**TEXT EXCERPT:**
-.-.-
# Best way to Bath a Cockapoo



## Dexter1011 (Aug 28, 2011)

Hi, I am having problems giving Dexter a bath, he hates it, he jumps out the bath, I put him in, he jumps out again. He is usually very muddy and the bathroom and me usually ends up covered in muddy water. I have tried filling the bath a bit and then putting him in and scooping water over him, I have tried the shower in an empty bath and with a bit of water. He hates all these and goes crazy. I have put toys in the bath, fed treats and put him on a lead and usually my husband and I have to do a joint bath so one of us can hold him and the other wash. What I really want is for him to feel o.k. about having a bath and not to be scared and I have no idea how to do this. 

Thanks for any advice.
Alison


----------



## lady amanda (Nov 26, 2010)

Put some floating toys in the bath....they will try and nose them around... possibly throw him in just for fun and no washing one day just to get him used to it...I ended up wet for a long time, lady now is much better...also if you have a large laundry tub, go and get a spray head that fits over the mouth of the faucet and wash him in there....easier on your back


----------



## Laura(L)Izzie (Sep 9, 2011)

Tbh maybe it can be taught to be better with a bath, but Izzie also hates it & although now she seems to stand still for us because she knows she won't be let out until we're done, she still despises being washed & afterwards feels very sorry for herself :/ Although she will insist on going in mucky becks or going on the soil in the garden after it's rained knowing she gets mucky & gets either bathed or her paws rinsed afterwards.
I had to rinse her paws earlier as she was flithy & she sat in the window sulking until the hoover came out & then she was fine with me because I was her 'protector' from the big scary noisy hoover that she hates  Haha, pretty funny when you think about it.
-.-.-
**GIVEN INFORMATION:**

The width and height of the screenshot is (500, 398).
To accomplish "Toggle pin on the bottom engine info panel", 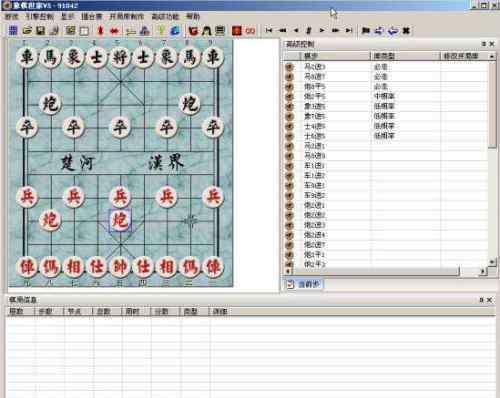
-.-.-
**TASK BRIEF:**
Print the passage from the cockapoo bathing thread from "I had to rinse" up to and including "think about it.", exactly as it appears in the text.

**EXERCISE OUTPUT:**
I had to rinse her paws earlier as she was flithy & she sat in the window sulking until the hoover came out & then she was fine with me because I was her 'protector' from the big scary noisy hoover that she hates  Haha, pretty funny when you think about it.